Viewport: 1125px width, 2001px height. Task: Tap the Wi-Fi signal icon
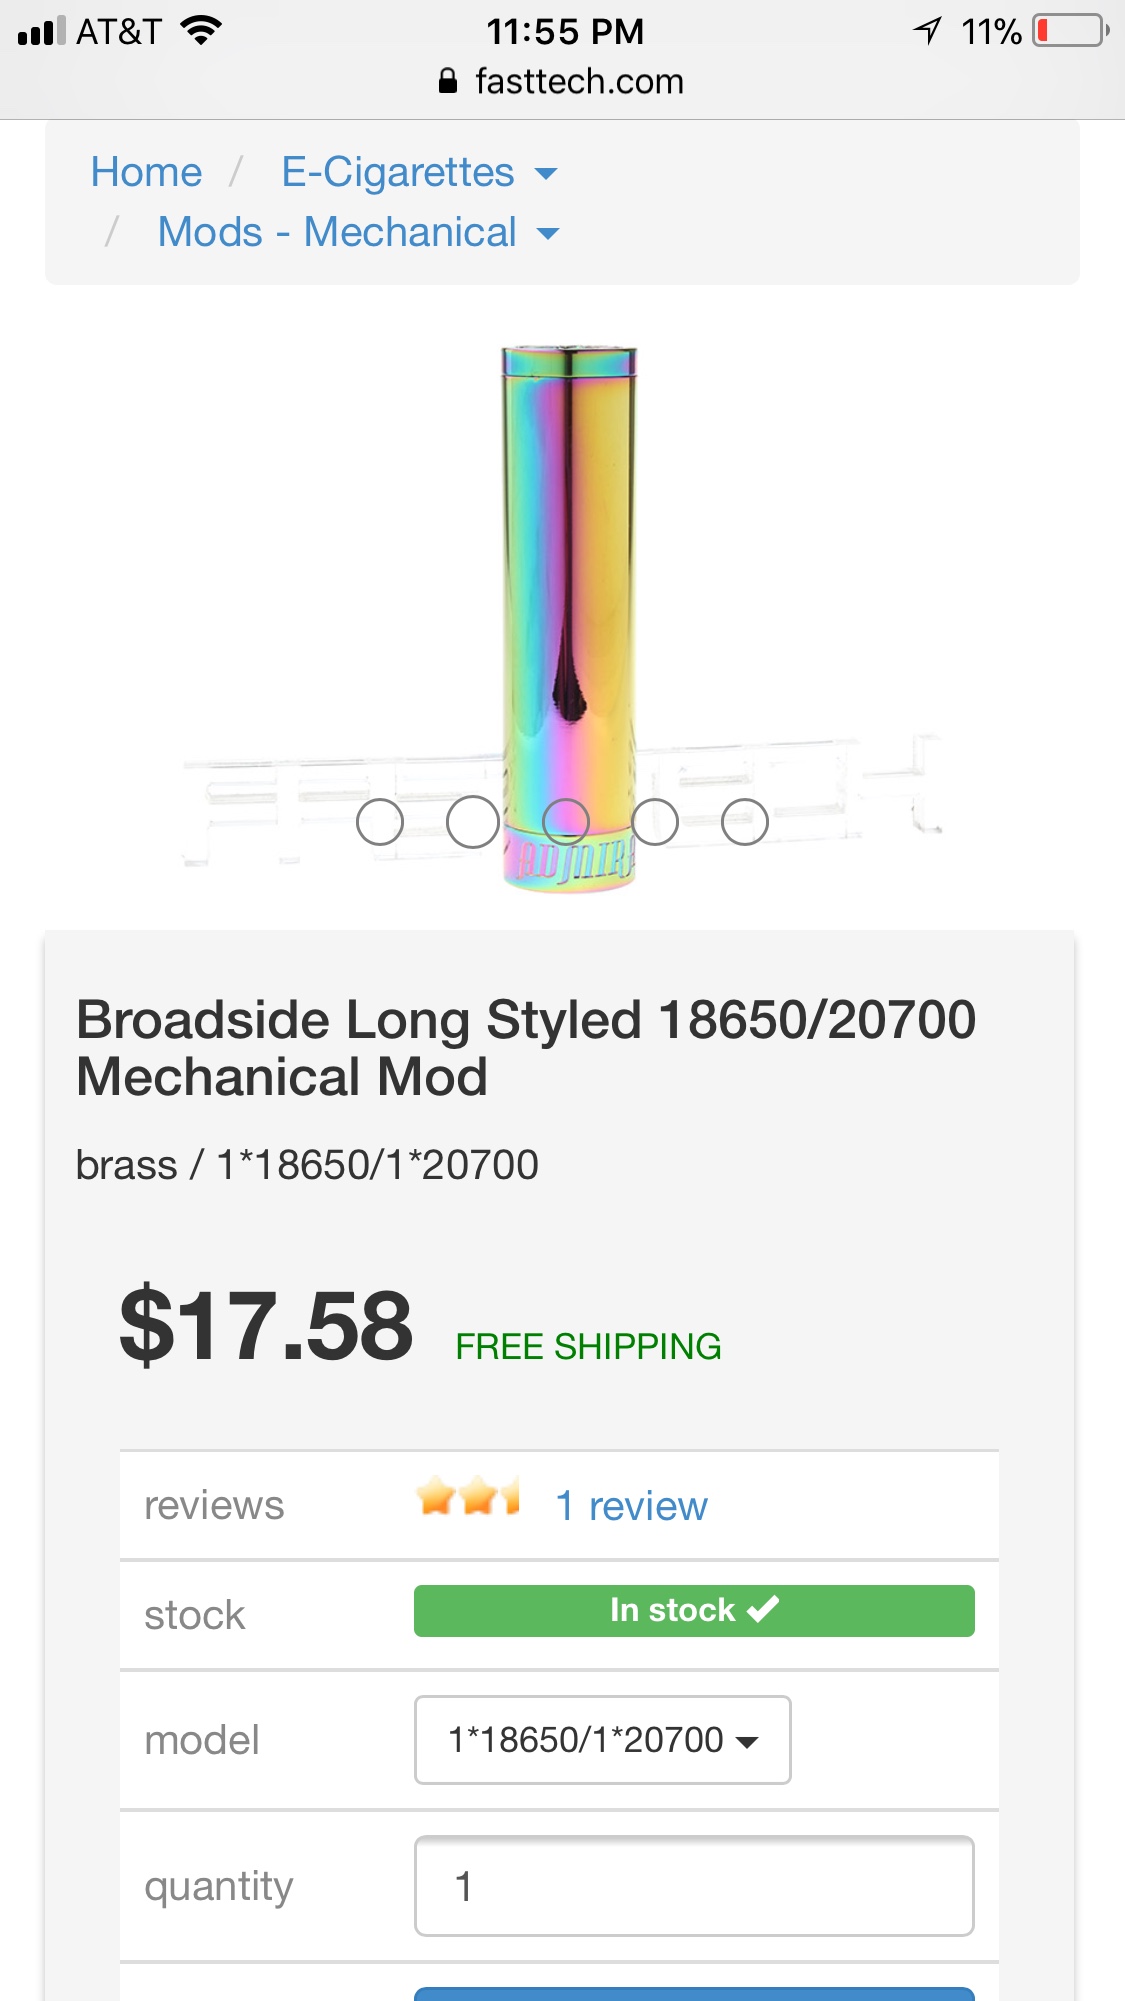click(201, 31)
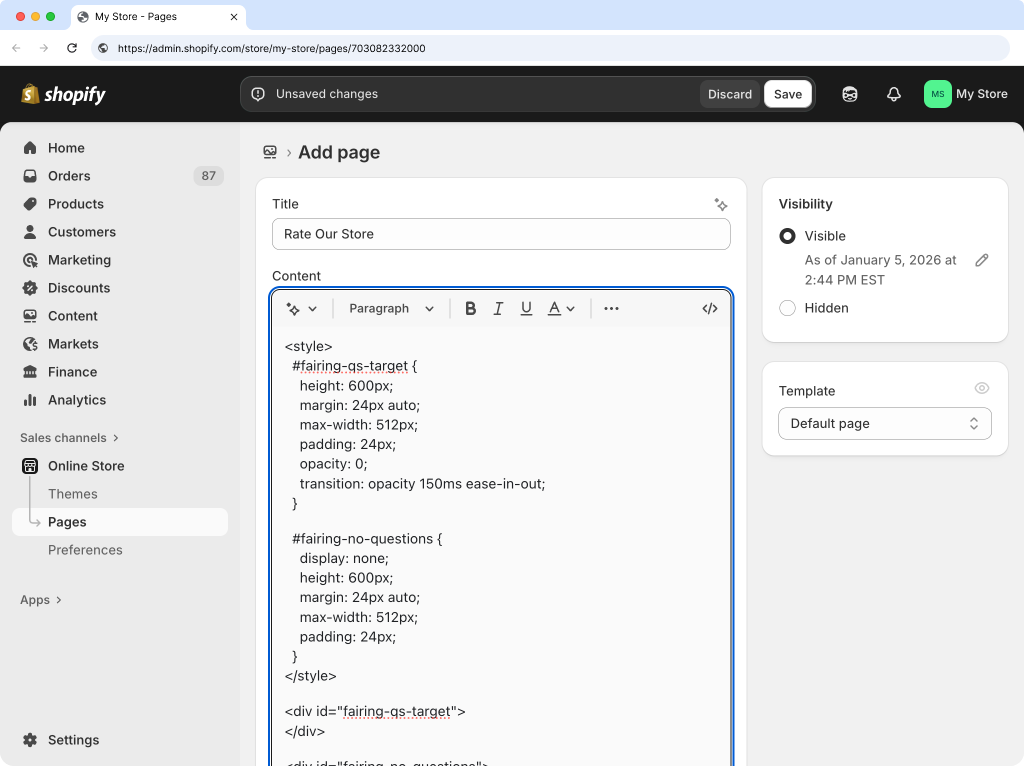The width and height of the screenshot is (1024, 766).
Task: Select the Visible radio button
Action: click(787, 236)
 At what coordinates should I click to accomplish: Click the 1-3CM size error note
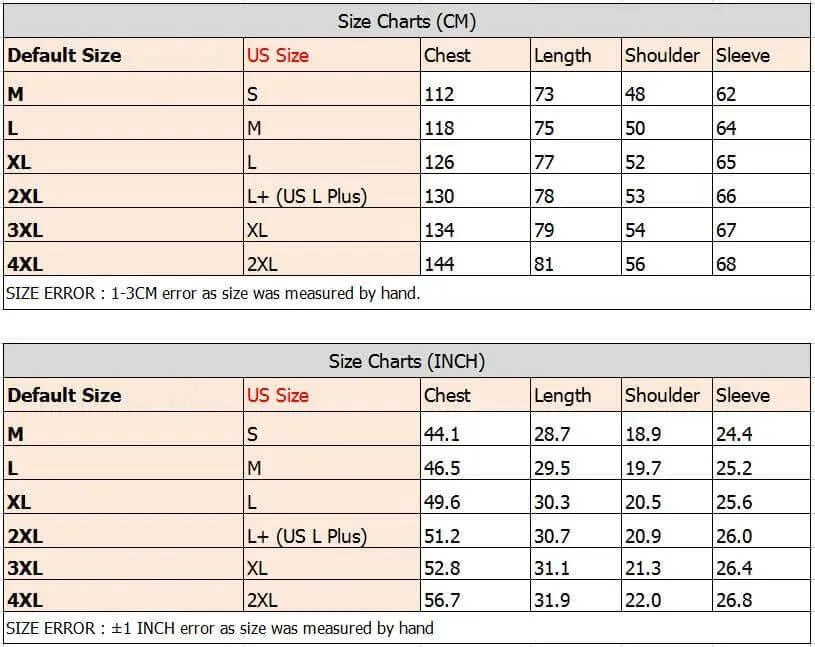point(213,293)
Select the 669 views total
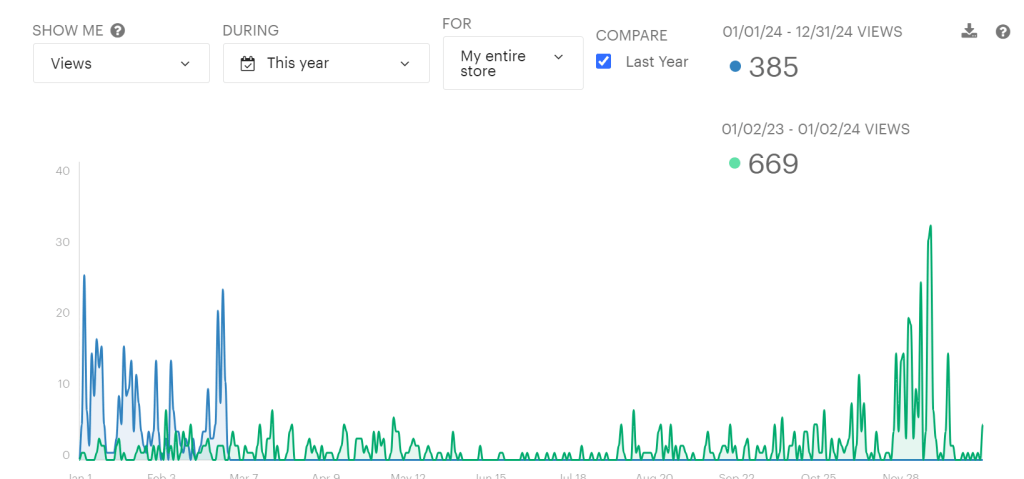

________________________

## Task to complete
Give back the records exactly, minus any pictures.

## Written response
Viewport: 1125px width, 2001px height. Task: Tap the Wi-Fi signal icon
click(201, 31)
The width and height of the screenshot is (1024, 766).
Task: Select the Visible radio button
Action: click(787, 236)
 At what coordinates should I click to accomplish: Click the 1-3CM size error note
point(213,293)
Select the 669 views total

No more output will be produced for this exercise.